Experiments for CFD-modelling of cooling water and Insulation debris two-phase flow phenomena during loss of coolant accidents

The knowledge of insulation debris generation and transport gains in importance regarding reactor safety research for PWR and BWR. The insulation debris released near the break consists of a mixture of very different fibres and particles concerning size, shape, consistence and other properties. Some fraction of the released insulation debris will be transported into the reactor sump where it may affect emergency core cooling. Experiments are performed to blast original samples of mineral wool insulation material by steam under original thermal-hydraulic break conditions of BWR. The gained fragments are used as initial specimen for further experiments at acrylic glass test facilities. The quasi ID-sinking behaviour of the insulation fragments are investigated in a water column by optical high speed video techniques and methods of image processing. Drag properties are derived from the measured sinking velocities of the fibres and observed geometric parameters for an adequate CFD modelling. In the test rig "Ring line-II" the influence of the insulation material on the head loss is investigated for debris loaded strainers.
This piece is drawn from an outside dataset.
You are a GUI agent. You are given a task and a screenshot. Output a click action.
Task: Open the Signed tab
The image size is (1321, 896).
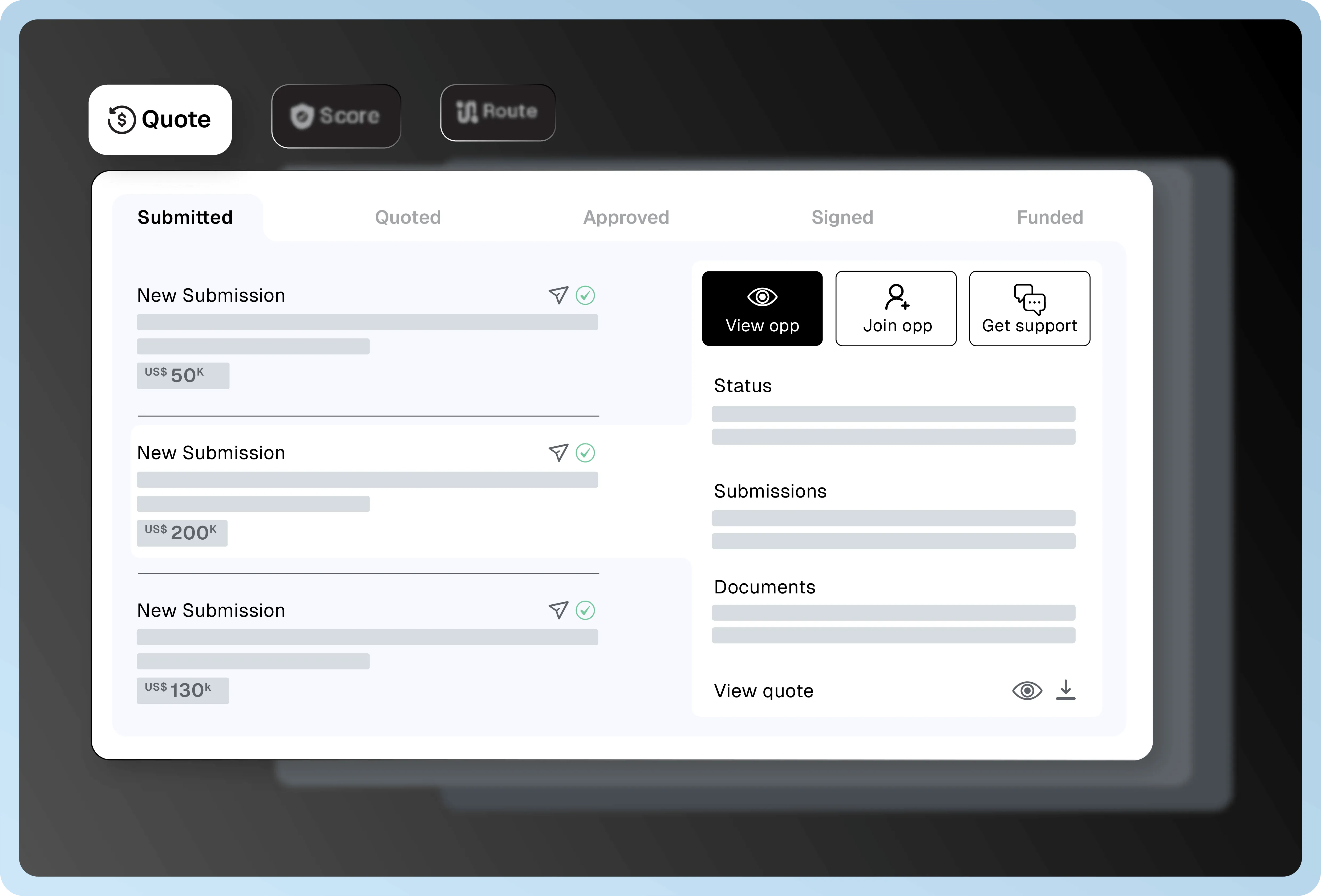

Correlations from the filter bed theory are adapted with experimental results and are used to model the flow resistance depending on particle load, filter bed porosity and parameters of the coolant flow. This concept also enables the simulation of a particular blocked strainer with CFDcodes. During the ongoing work further results of separate effect and integral experiments and the application and validation of the CFD-models for integral test facilities and original containment sump conditions are expected.